2. Scenario: Employee Salary Analysis

Context: Your HR department wants to compare salaries across departments to identify areas where pay may be below average. The employees table has employee_id, department_id, salary, and hire_date. HR wants a report showing each department’s average salary.

Question: Write a query to calculate the average salary for each department.

Answer:

SELECT department_id, AVG(salary) AS avg_salary
FROM employees
GROUP BY department_id
ORDER BY avg_salary ASC;

Explanation:

  • AVG(salary) calculates the average salary in each department.
  • GROUP BY department_id ensures aggregation per department.
  • ORDER BY avg_salary ASC allows HR to easily spot departments with the lowest averages.

3. Scenario: Products Never Ordered

Context: The marketing team wants to promote underperforming products. The products table lists all items, and the orders table logs every purchase. The goal is to identify products that have never been ordered to prioritize them for promotions.

Question: Write a query to find all products that have never been sold.

Answer:

SELECT p.product_id, p.product_name
FROM products p
LEFT JOIN orders o ON p.product_id = o.product_id
WHERE o.product_id IS NULL;

Explanation:

  • LEFT JOIN keeps all products while linking any matching orders.
  • WHERE o.product_id IS NULL filters only products with no orders.
  • This allows marketing to identify items for special campaigns.

4. Scenario: Monthly Sales Trends

Context: The sales team wants to analyze monthly revenue trends for the current year to detect seasonality. The orders table contains order_date and total_amount. They need monthly totals to create a dashboard chart.

Question: Write a query to calculate total sales per month for the current year.

Answer:

SELECT DATE_TRUNC('month', order_date) AS month, SUM(total_amount) AS monthly_sales
FROM orders
WHERE EXTRACT(YEAR FROM order_date) = EXTRACT(YEAR FROM CURRENT_DATE)
GROUP BY month
ORDER BY month;

Explanation:

  • DATE_TRUNC('month', order_date) groups sales by month.
  • SUM(total_amount) calculates total sales per month.
  • Filtering by year ensures only current-year data is included.
  • ORDER BY month allows trend visualization.

5. Scenario: Loyal Customers

Context: The marketing team wants to reward loyal customers.

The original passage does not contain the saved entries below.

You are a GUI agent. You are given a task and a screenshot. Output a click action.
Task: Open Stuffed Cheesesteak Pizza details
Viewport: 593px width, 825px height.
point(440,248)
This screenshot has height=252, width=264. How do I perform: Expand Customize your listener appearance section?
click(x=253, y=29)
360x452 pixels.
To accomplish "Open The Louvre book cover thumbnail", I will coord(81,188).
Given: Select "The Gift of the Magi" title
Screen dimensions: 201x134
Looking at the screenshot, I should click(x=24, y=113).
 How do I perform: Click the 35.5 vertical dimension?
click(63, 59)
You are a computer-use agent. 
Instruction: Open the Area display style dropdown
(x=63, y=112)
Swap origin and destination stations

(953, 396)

A loyal customer is defined as someone who placed at least one order in each of the last three months. The orders table records customer_id and order_date.

Question: Write a query to find all loyal customers.

Answer:

SELECT customer_id
FROM orders
WHERE order_date >= CURRENT_DATE - INTERVAL '3 months'
GROUP BY customer_id
HAVING COUNT(DISTINCT DATE_TRUNC('month', order_date)) = 3;

Explanation:

  • DATE_TRUNC('month', order_date) ensures we count distinct months.
  • HAVING COUNT(DISTINCT ...) = 3 filters customers with orders in all three months.
  • This query helps identify customers eligible for loyalty rewards.

6. Scenario: Late Shipments

Context: The operations team wants to monitor late shipments. The orders table includes order_id, shipped_date, and promised_date. Late shipments occur when shipped_date is after promised_date.

Question: Write a query to identify all late orders.

Answer:

SELECT order_id, shipped_date, promised_date
FROM orders
WHERE shipped_date > promised_date;

Explanation:

  • Simple comparison identifies late shipments.
  • Helps operations prioritize customer communications or investigate delays.

7. Scenario: Average Payment by Type

Context: The finance department wants to understand average transaction amounts for each payment type (credit card, PayPal, etc.). The payments table contains payment_type and amount.

Question: Write a query to calculate the average payment amount per payment type.

Answer:

SELECT payment_type, AVG(amount) AS avg_payment
FROM payments
GROUP BY payment_type
ORDER BY avg_payment DESC;

Explanation:

  • AVG(amount) calculates the average per payment type.
  • GROUP BY ensures correct aggregation.
  • ORDER BY DESC highlights payment methods with the highest average transaction.

8. Scenario: Inventory Alert

Context: Warehouse managers need a report of products that need restocking. The products table contains product_id, product_name, stock_quantity, and reorder_level. Any product where stock_quantity is less than reorder_level should be flagged.

Question: Write a query to list all products that need restocking.

Answer:

SELECT product_id, product_name, stock_quantity, reorder_level
FROM products
WHERE stock_quantity < reorder_level
ORDER BY stock_quantity ASC;

Explanation:

  • Filters products that are below the reorder level.
  • Sorting by stock_quantity prioritizes the most urgent restocks.

9. Scenario: Upcoming Subscription Expirations

Context: The subscription team wants to notify users whose subscriptions will expire in the next 7 days. The subscriptions table includes user_id and subscription_end.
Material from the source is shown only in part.